An Egyptian court on Sunday tried 26 men for alleged debauchery after accusing them of homosexual activity at a Cairo public bathhouse in a case that sparked international condemnation.
The handcuffed defendants, many of whom were crying, arrived at a Cairo court with their heads bowed as police pushed them inside a metal cage, an Agence France-Presse correspondent reported.
"I am innocent. I was in the hammam for therapy, I swear in the name of Allah," said a defendant as he wept inside the cage.
"The police beat us every day and force us to sleep on our stomachs," said another.
The men were arrested on December 7 in a night-time police raid on a hammam in the Azbakeya district of central Cairo.
The nearly naked men were loaded into police trucks in the middle of the night. An Egyptian television presenter filmed the raid and aired it days later.

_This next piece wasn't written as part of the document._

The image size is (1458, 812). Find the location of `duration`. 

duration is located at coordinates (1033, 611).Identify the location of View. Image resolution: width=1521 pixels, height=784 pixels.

The families of the defendants were banned by the judge from attending Sunday's session.
Angry relatives stopped photographers from taking pictures outside the court, while some mothers cried and screamed.
"Don't defame our sons, they are real men," shouted one of the mothers.
A brother of one defendant insisted to AFP that he was innocent.
"This is about our honor. This will destroy our entire family," he said, accusing television presenter Mona Iraqi of fabricating the case.
"It's all because of a journalist who seeks fame," he said.
The court postponed the trial to January 4.
The raid on the bathhouse is the latest in a crackdown by police on gays, and came two months after a court sentenced eight men for three years over a video which prosecutors said was of a gay wedding.
Television presenter Iraqi is said to have reported the Cairo hammam to police after uncovering the activities while researching a program on AIDS and prostitution in Egypt.
"This bathhouse has been operating for a hundred years," said defense lawyer Mohamed Zakaria Al-Tobgy.
"The defendants were filmed on camera with their towels on, which is how one is inside a bathhouse."
Advocacy groups such as New York-based Human Rights Watch have condemned prosecutions of homosexuals in Egypt.
Egyptian law does not expressly ban homosexuality but gay men have previously been arrested and charged with debauchery instead.